[Entries provided — start]

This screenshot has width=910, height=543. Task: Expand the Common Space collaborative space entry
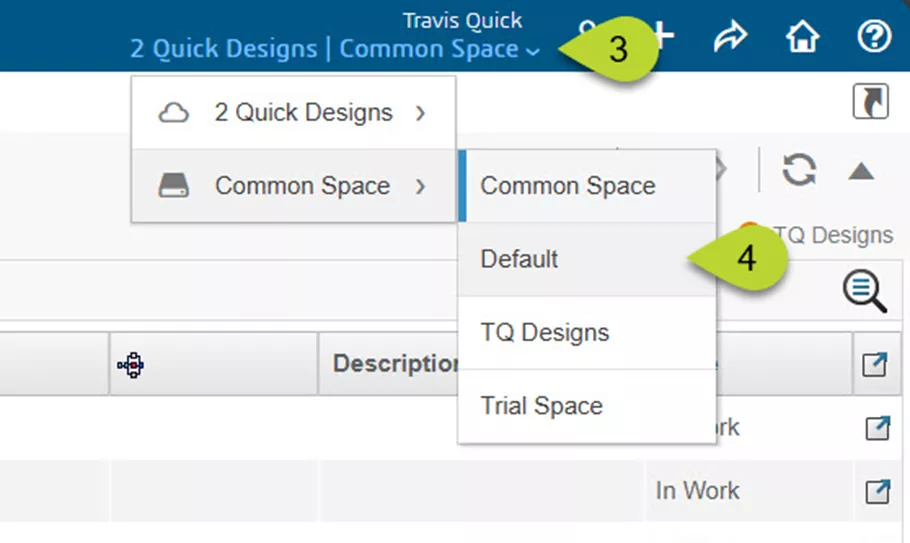click(294, 186)
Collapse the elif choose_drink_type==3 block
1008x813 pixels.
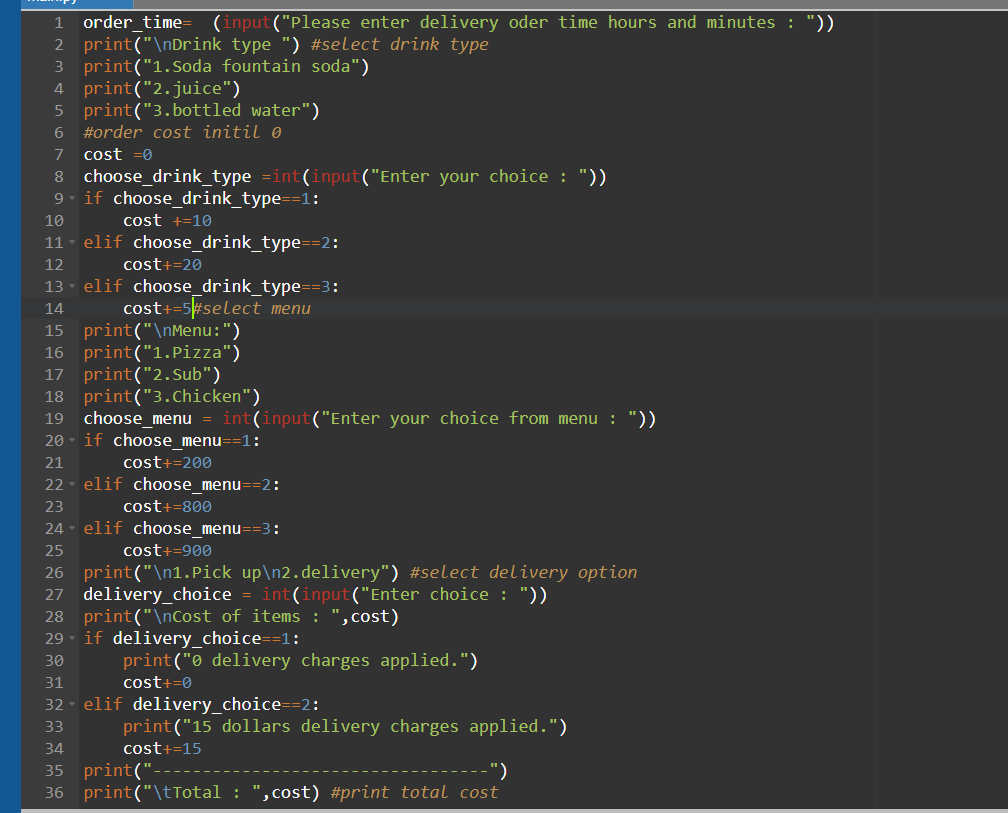73,286
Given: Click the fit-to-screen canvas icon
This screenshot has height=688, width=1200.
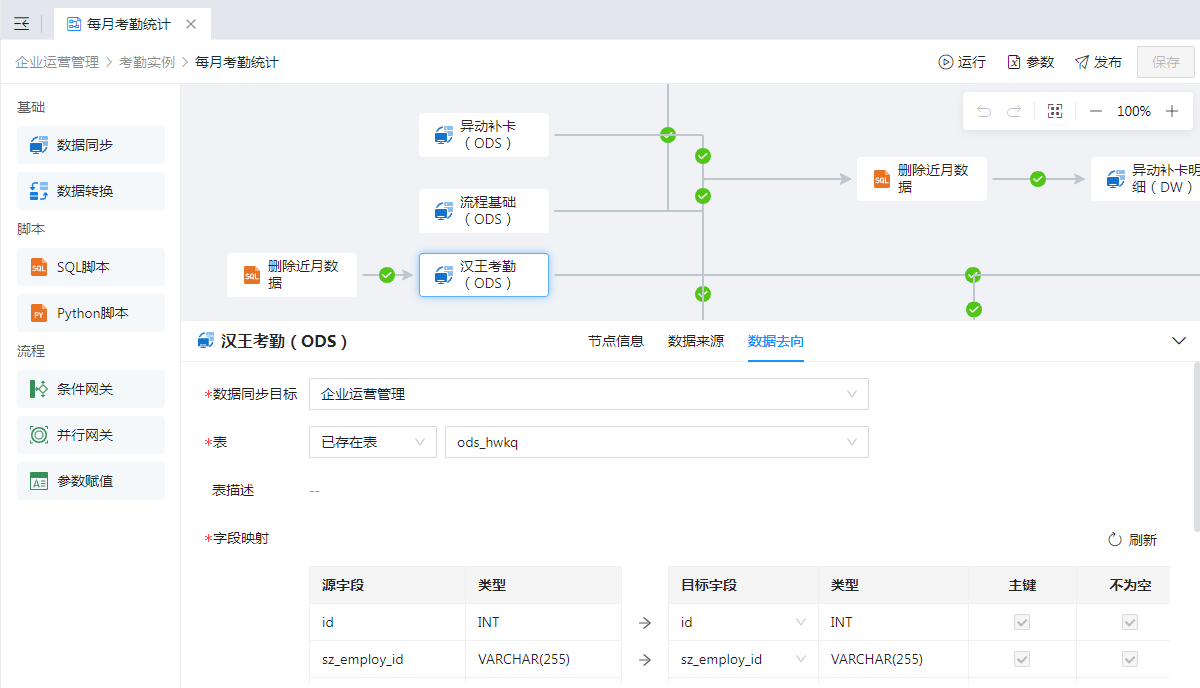Looking at the screenshot, I should click(1054, 111).
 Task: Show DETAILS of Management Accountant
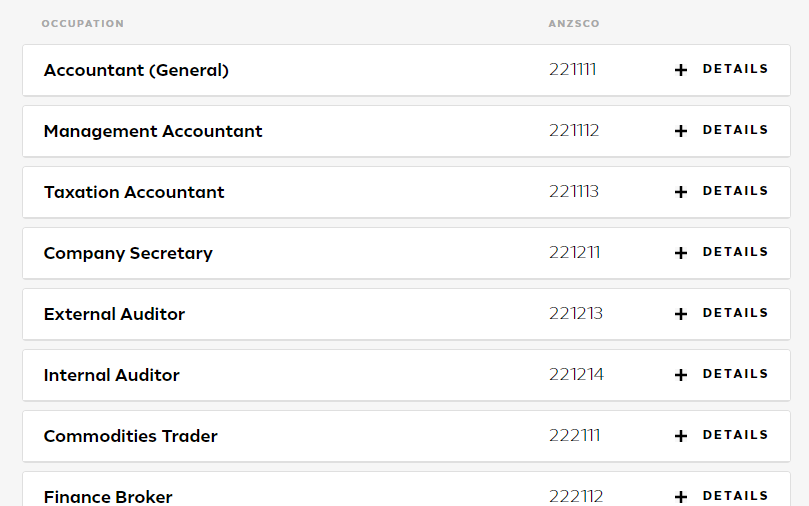pos(735,130)
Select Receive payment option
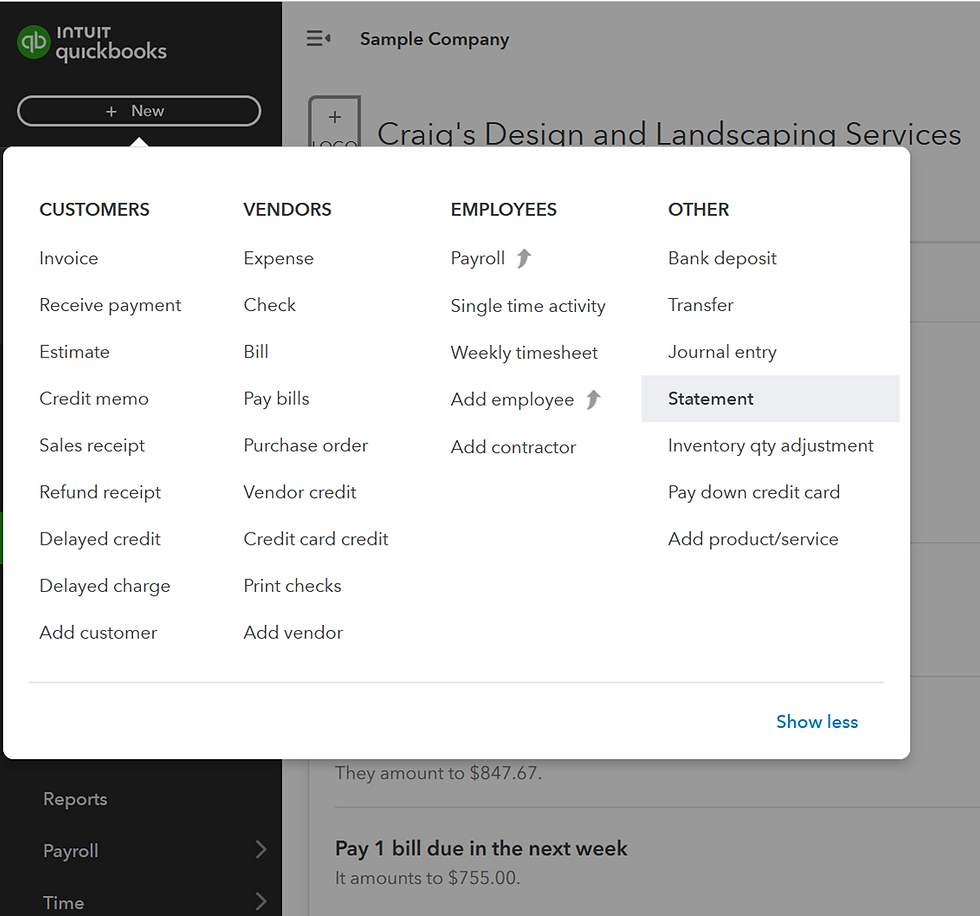The image size is (980, 916). [x=110, y=305]
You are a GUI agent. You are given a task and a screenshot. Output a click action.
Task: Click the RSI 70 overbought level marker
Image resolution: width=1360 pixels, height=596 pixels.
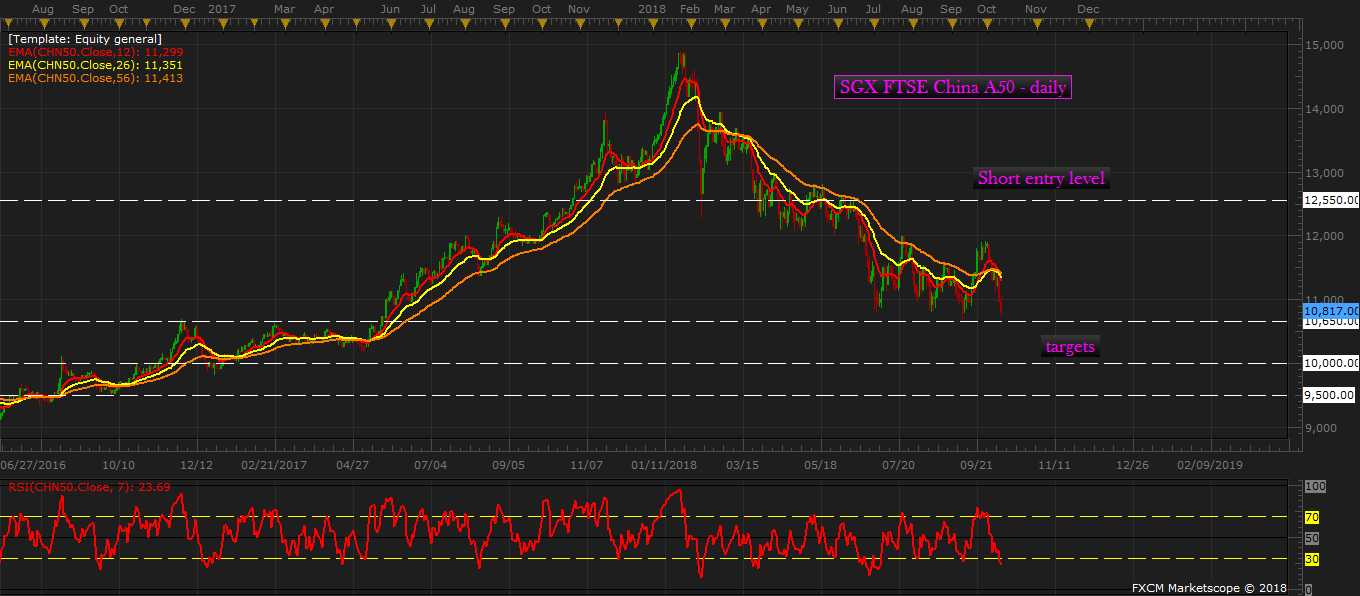[1312, 517]
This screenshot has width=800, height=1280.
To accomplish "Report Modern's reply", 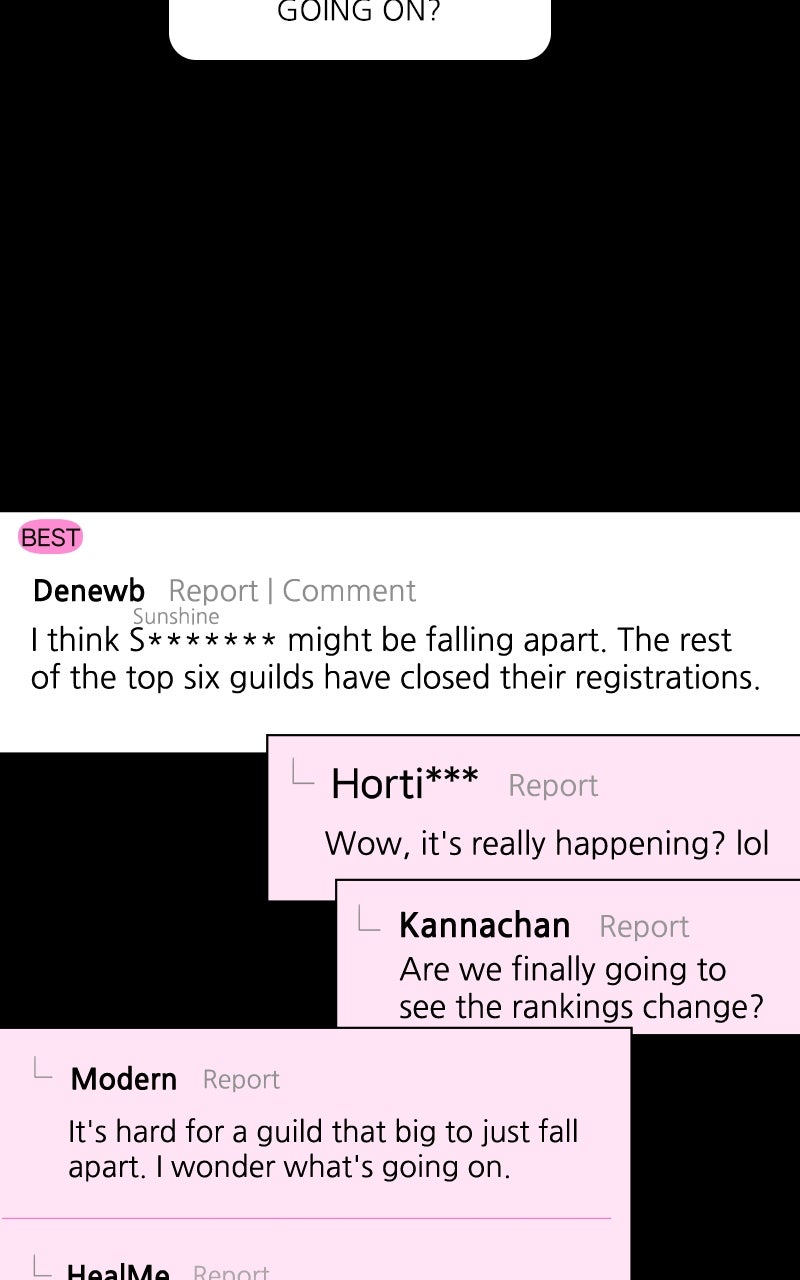I will coord(241,1080).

[Entries provided — finish]

Only the line with "Task: Click the" and those preceding it, back to the first line of the entries, should be repeated exactly, without pictures.

This screenshot has width=910, height=543. Task: Expand the Common Space collaborative space entry
click(294, 186)
Collapse the elif choose_drink_type==3 block
1008x813 pixels.
73,286
Given: Click the fit-to-screen canvas icon
This screenshot has height=688, width=1200.
Looking at the screenshot, I should click(1054, 111).
 Task: Show DETAILS of Management Accountant
pos(735,130)
Select Receive payment option
The image size is (980, 916). [x=110, y=305]
You are a GUI agent. You are given a task and a screenshot. Output a click action.
Task: Click the RSI 70 overbought level marker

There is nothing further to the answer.